How brain tumours outsmart drugs

Researchers at the Ludwig Institute for Cancer Research (LICR) at the University of California, San Diego School of Medicine and Moores UCSD Cancer Center have shown one way in which gliomas, a deadly type of brain tumour, can evade drugs aimed at blocking a key cell signaling protein, epidermal growth factor receptor (EGFR),that is crucial for tumour growth. In a related finding, they also proved that a particular EGFR mutation is important not only to initiate the tumour, but for its continued growth or "maintenance" as well.

The findings, which appear during the week of January 18 in an online early edition of the Proceedings of the National Academy of Sciences, provide both new insights into the behaviour of gliomas as well as potential new drug targets and treatment strategies.

"The results suggest that the expression of EGFR is required for tumours to keep growing, and we've shown for the first time that there are mechanisms that the tumour is using to circumvent the need for the receptor," said Frank Furnari, PhD, associate professor of medicine at the UCSD School of Medicine and associate investigator at the San Diego branch of the LICR, adding that other cancers may use similar tactics. "We need to find out more about the signaling pathways that brain tumours use to get around targeted therapeutics, such as those directed at EGFR."

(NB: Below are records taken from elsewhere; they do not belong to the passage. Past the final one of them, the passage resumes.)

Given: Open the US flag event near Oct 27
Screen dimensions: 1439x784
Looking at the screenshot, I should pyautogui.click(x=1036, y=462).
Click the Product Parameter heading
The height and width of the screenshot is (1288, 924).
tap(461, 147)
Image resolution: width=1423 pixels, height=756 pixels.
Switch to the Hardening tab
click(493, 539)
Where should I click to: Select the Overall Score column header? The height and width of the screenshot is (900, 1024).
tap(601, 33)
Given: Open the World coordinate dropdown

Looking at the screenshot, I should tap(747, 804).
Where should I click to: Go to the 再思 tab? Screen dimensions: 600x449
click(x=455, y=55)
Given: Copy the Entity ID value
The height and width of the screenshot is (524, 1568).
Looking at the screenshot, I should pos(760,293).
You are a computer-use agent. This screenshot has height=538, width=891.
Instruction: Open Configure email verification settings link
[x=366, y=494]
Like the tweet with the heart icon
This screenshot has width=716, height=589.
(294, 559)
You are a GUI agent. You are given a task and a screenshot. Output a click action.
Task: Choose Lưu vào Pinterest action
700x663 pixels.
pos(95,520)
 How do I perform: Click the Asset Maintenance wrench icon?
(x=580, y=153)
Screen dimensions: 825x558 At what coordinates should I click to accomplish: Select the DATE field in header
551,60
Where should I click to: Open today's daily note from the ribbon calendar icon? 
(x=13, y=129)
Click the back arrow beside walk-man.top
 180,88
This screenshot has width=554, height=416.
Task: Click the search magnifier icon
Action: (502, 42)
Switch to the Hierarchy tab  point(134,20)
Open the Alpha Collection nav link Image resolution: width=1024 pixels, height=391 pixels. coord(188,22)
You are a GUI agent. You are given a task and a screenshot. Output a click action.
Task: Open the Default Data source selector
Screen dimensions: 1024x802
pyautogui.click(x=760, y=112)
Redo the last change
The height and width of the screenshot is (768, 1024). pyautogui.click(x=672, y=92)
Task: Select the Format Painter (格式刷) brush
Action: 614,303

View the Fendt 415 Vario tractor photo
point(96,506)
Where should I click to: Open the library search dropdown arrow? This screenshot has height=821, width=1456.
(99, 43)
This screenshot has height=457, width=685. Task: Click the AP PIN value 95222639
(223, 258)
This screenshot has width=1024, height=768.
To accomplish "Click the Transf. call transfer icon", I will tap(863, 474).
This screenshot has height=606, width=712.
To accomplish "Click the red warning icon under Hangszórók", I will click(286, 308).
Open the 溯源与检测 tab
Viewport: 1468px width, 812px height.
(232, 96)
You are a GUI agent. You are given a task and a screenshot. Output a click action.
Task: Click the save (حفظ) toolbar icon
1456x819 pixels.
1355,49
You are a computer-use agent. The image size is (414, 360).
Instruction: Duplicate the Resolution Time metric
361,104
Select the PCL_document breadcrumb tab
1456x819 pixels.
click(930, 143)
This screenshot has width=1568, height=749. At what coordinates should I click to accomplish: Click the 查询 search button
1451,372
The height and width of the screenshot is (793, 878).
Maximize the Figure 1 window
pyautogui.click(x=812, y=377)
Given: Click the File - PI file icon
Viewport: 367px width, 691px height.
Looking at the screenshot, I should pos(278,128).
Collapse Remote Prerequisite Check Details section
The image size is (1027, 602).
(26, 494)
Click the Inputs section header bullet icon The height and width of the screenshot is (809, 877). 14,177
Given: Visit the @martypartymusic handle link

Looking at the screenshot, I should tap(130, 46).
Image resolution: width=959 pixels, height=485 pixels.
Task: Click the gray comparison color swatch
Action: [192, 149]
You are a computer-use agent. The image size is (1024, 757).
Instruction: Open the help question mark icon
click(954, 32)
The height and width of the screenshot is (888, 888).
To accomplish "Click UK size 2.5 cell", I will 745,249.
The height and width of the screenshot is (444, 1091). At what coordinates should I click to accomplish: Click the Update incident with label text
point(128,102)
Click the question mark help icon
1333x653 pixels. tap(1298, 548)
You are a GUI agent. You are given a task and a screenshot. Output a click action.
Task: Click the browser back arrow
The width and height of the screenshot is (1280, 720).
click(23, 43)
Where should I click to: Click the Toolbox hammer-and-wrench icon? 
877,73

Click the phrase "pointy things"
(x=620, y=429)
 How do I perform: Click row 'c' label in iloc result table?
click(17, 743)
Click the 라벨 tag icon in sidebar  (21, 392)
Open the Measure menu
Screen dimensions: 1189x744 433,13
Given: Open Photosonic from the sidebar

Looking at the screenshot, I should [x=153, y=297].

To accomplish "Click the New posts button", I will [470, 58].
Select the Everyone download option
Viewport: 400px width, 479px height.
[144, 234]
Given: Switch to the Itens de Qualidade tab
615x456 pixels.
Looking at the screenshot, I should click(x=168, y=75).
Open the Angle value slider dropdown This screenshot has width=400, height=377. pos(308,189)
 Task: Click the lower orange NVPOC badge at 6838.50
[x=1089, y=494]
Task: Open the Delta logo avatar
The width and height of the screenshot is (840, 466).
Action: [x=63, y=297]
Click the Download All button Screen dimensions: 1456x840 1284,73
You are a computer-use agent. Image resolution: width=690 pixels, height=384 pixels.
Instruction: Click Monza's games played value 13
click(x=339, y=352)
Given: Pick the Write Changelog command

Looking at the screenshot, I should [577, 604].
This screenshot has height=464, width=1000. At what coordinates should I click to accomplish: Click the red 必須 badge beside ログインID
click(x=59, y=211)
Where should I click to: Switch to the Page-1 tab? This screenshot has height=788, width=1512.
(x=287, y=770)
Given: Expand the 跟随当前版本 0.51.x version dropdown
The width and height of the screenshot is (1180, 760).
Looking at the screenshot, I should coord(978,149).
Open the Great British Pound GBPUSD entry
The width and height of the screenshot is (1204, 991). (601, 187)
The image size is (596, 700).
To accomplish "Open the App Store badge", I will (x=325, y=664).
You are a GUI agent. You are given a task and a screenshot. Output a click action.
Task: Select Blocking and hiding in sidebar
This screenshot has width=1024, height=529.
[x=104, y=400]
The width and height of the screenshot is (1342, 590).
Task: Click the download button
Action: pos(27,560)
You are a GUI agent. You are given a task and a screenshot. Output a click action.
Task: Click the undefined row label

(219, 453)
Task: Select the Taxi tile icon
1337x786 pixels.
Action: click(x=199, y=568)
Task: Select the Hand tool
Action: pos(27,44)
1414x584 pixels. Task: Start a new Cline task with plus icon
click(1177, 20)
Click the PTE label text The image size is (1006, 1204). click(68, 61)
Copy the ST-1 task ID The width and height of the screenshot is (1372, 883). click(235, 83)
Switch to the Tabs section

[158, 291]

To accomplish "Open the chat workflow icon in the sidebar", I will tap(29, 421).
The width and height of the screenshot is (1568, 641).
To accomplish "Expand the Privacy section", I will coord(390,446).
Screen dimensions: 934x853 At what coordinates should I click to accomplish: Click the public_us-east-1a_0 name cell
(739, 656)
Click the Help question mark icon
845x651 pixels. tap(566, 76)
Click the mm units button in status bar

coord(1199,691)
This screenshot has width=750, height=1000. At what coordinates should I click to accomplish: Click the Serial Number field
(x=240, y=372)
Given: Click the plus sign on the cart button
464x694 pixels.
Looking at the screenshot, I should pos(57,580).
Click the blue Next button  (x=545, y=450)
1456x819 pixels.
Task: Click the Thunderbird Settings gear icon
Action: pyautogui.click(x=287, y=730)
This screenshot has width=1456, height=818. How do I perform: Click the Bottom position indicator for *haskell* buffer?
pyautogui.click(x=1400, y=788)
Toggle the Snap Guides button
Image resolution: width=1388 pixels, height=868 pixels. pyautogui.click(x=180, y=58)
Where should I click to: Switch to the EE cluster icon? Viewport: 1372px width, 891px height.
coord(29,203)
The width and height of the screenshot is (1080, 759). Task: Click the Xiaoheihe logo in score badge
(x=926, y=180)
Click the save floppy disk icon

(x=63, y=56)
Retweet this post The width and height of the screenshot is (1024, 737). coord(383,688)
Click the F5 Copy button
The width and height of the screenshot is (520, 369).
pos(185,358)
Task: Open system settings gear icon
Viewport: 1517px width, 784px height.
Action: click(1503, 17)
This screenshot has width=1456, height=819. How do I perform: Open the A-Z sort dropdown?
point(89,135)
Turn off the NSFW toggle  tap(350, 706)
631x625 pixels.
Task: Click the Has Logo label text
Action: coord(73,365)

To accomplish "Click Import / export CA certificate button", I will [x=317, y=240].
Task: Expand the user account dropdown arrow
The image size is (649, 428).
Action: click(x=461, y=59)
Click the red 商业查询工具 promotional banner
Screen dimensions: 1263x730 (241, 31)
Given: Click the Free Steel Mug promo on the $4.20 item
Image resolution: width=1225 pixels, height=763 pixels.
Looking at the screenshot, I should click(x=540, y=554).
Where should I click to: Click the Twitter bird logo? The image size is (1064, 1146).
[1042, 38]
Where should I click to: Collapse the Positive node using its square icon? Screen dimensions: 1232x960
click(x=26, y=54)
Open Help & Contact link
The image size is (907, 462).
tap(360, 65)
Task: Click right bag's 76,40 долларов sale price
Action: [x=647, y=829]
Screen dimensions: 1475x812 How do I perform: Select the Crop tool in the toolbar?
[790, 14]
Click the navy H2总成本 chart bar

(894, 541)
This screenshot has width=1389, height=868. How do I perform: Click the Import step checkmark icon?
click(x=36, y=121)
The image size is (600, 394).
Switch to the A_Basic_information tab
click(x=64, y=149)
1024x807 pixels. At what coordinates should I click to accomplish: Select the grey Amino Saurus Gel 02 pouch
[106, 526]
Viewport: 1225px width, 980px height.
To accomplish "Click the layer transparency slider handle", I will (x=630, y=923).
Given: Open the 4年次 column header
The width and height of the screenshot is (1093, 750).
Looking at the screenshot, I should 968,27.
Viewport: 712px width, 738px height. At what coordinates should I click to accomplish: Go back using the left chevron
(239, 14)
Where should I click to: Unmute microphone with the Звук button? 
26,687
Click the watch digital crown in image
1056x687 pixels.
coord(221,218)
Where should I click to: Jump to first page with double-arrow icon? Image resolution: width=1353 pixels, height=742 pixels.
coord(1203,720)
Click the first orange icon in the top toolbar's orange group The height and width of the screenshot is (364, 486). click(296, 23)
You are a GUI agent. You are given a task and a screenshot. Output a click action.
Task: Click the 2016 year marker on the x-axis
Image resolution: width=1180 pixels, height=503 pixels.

In aggressive gliomas, extra copies of the EGFR gene are produced, and half of such tumours also carry an EGFR mutation, which ramps up tumour growth and portends a poor prognosis. Clinical trials of anti-EGFR agents have been disappointing; brain tumours may respond initially, but later become resistant to the drugs. To better understand why, Furnari, Webster Cavenee, PhD, professor of medicine and director of San Diego's LICR branch, and their group wanted to find out if the mutant EGFR was needed by tumours for their continued growth.

The team - including postdoctoral fellows Akitake Mukasa, MD, PhD, and Jill Wykosky, PhD - created a genetic system in mice in which they could control the expression of mutated EGFR, turning it off and on with the drug tetracycline. They found that the tumours' growth would stop for a period of time when tetracycline blocked EGFR, much like what is seen in patients who respond to EGFR inhibitors. But the tumours would start to grow again, even without EGFR, meaning something else was driving tumour growth.

The researchers examined individual tumours that had sidestepped or "escaped" the need for mutant EGFR to sustain their growth. In some cases, tumours that would normally have killed mice in 20 days were stable for months with the blocked expression of mutant EGFR. The scientists used microarray technology to test for genes that had not been previously expressed in the tumours but were now overexpressed in tumours that no longer required EGFR. They finally found one, KLHDC8 which, when inhibited, halted tumour growth.

"That finding makes us think that this gene would be a reasonable target," Cavenee said. "About half of the individual tumours that didn't need mutant EGFR to grow expressed that gene and, if we silenced the gene, those tumours did not grow."

Cavenee thinks this could be a model for the behaviour of other tumours. "If the tumours use the same strategy to get around receptor inhibitors, then targeting that alternate pathway plus the receptor up front should give a longer response because it's hitting the primary event plus the escape route," he said.

Now the research team is searching for other genes expressed in tumours that can escape EGFR dependence, and looking for biological pathways that might be involved.